* [Your objective] Print every line of the listing below, starting with the line that holds "The image size is (1867, 1009)." and going on through the line that holds "Screen dimensions: 1100x619", both included, and print nothing else.

* [Dataset records]
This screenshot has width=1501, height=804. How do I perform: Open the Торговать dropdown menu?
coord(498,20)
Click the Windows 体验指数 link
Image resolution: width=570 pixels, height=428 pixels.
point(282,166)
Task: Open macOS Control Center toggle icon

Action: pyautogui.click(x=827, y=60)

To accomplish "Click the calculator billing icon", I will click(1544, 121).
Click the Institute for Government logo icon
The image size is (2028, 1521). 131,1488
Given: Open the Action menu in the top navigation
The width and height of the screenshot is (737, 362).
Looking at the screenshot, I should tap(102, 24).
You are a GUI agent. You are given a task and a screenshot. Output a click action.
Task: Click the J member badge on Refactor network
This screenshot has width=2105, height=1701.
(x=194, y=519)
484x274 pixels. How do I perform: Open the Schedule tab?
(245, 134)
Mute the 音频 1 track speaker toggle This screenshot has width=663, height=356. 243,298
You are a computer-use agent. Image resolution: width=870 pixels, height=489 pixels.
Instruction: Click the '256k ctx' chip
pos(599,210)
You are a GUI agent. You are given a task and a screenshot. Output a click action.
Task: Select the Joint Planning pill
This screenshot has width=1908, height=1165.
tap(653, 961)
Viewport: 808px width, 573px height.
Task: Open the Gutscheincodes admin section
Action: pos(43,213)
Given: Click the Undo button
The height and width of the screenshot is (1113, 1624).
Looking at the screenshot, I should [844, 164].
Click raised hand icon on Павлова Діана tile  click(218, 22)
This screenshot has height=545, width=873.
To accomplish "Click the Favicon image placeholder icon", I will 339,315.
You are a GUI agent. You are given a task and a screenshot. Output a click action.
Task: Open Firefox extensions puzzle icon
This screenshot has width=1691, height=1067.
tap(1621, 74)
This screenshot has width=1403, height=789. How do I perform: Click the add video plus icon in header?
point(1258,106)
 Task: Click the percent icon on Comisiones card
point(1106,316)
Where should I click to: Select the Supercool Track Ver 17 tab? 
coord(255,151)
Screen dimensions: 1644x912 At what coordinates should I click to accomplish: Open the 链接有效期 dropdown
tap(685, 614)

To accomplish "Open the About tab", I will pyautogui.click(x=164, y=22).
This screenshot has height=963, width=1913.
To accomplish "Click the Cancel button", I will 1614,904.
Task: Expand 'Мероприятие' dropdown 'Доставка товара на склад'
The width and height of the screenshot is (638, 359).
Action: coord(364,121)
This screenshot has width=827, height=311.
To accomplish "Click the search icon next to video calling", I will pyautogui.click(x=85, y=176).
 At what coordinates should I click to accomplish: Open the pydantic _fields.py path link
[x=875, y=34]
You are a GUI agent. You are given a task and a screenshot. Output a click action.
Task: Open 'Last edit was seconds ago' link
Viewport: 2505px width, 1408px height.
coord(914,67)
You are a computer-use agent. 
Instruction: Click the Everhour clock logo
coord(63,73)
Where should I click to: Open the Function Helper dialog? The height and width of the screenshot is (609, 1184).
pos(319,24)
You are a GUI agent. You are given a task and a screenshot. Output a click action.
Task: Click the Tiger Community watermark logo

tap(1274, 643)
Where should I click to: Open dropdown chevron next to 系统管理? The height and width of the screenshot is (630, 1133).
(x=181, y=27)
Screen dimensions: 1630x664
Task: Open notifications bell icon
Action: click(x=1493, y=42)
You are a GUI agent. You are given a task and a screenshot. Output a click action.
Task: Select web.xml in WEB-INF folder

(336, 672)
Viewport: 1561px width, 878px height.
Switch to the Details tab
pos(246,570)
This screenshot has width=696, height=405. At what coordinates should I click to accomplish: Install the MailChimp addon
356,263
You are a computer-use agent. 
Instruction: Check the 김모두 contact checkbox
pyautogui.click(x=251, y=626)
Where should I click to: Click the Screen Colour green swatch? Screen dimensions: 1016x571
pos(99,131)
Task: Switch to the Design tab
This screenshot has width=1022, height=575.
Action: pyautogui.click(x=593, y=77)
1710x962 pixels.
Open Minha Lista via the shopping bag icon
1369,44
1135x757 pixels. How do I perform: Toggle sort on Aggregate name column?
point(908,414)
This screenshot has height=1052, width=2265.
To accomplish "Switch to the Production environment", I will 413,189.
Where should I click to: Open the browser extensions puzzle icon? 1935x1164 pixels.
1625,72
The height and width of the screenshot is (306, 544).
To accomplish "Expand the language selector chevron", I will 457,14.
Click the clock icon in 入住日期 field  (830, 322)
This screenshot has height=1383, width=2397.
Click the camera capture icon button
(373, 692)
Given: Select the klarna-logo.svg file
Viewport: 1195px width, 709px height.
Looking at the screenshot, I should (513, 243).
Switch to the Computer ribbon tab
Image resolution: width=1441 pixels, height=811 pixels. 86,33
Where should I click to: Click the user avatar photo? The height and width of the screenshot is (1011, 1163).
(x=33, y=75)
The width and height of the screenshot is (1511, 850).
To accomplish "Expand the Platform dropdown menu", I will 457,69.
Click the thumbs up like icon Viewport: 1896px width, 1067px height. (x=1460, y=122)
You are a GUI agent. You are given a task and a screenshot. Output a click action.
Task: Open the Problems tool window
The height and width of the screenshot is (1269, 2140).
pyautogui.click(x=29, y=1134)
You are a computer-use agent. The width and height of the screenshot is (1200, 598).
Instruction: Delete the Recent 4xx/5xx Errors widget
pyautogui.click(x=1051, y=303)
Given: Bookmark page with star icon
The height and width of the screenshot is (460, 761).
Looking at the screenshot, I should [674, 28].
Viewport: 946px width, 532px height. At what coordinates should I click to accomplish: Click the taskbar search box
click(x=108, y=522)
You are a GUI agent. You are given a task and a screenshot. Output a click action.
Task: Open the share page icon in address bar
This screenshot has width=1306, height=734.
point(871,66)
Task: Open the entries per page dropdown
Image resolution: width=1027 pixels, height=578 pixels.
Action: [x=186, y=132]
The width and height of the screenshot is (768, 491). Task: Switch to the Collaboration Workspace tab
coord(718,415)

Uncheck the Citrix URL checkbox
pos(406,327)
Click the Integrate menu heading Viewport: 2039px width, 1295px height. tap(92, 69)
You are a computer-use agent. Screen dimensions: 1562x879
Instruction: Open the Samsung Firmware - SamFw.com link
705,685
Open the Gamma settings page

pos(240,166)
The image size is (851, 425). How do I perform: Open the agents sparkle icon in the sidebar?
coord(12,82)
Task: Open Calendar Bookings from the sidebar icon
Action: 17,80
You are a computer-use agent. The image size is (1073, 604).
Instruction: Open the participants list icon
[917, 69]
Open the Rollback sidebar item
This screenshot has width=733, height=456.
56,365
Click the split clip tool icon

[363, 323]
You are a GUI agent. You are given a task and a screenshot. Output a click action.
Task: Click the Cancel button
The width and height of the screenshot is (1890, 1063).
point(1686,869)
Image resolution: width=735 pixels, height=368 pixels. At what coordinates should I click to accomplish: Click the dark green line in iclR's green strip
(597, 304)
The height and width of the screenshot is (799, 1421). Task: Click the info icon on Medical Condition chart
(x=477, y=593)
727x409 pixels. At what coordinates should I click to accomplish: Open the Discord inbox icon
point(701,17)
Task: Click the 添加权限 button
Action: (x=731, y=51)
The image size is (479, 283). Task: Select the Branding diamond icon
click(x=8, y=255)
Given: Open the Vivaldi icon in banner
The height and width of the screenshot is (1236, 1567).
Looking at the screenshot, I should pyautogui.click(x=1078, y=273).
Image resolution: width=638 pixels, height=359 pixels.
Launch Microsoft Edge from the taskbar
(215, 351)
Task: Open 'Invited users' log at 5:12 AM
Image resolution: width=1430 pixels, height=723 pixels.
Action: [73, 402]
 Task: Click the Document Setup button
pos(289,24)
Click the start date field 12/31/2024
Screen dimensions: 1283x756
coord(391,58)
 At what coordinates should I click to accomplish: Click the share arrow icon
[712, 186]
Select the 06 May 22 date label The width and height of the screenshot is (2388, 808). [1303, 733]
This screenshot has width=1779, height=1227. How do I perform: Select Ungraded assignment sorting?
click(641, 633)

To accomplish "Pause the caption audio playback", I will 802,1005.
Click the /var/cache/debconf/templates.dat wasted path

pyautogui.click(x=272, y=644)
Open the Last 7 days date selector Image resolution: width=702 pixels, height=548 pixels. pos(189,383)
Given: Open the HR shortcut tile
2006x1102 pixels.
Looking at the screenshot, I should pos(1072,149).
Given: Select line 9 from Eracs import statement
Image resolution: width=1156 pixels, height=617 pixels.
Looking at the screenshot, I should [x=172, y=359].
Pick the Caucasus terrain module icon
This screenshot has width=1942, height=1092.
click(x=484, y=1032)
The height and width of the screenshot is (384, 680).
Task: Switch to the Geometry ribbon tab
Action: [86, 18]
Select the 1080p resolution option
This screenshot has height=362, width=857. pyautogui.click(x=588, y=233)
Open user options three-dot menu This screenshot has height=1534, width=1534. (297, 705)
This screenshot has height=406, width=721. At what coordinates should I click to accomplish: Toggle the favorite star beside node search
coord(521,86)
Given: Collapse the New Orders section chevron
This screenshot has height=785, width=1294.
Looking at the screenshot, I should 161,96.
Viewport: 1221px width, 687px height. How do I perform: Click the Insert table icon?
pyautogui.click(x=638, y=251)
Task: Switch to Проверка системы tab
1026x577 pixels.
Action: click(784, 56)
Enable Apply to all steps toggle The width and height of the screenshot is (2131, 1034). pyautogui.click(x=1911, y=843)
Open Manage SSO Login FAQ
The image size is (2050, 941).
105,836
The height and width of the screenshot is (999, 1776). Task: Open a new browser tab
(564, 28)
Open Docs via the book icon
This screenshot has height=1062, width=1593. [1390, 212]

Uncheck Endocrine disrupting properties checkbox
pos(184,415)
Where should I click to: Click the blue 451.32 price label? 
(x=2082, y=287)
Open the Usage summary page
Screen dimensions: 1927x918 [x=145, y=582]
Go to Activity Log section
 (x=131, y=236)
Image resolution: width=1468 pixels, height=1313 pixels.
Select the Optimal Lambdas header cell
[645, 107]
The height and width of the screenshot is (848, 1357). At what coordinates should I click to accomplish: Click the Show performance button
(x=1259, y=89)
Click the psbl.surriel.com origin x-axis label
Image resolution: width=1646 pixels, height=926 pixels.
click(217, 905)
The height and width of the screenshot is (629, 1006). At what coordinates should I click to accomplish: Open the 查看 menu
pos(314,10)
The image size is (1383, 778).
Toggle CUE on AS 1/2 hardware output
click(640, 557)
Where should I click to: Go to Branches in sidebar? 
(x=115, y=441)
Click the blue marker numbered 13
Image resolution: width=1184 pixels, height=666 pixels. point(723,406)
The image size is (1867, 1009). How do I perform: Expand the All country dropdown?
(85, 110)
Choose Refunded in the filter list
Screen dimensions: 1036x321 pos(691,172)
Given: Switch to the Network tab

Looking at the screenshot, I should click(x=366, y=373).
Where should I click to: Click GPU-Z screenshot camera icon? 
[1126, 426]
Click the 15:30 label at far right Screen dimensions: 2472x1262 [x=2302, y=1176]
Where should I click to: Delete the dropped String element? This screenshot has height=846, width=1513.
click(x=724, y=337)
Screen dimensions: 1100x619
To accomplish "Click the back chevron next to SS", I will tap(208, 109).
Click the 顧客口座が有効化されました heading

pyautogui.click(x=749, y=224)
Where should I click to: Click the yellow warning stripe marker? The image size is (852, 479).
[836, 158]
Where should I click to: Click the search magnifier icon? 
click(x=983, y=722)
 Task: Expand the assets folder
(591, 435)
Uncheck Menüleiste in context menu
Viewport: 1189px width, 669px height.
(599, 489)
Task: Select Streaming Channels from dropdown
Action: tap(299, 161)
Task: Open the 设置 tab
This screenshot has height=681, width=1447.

* [Written solution]
The image size is (1867, 1009). How do I perform: Expand the All country dropdown?
(85, 110)
Choose Refunded in the filter list
Screen dimensions: 1036x321 pos(691,172)
Given: Switch to the Network tab

Looking at the screenshot, I should click(x=366, y=373).
Where should I click to: Click GPU-Z screenshot camera icon? 
[1126, 426]
Click the 15:30 label at far right Screen dimensions: 2472x1262 [x=2302, y=1176]
Where should I click to: Delete the dropped String element? This screenshot has height=846, width=1513.
click(x=724, y=337)
Screen dimensions: 1100x619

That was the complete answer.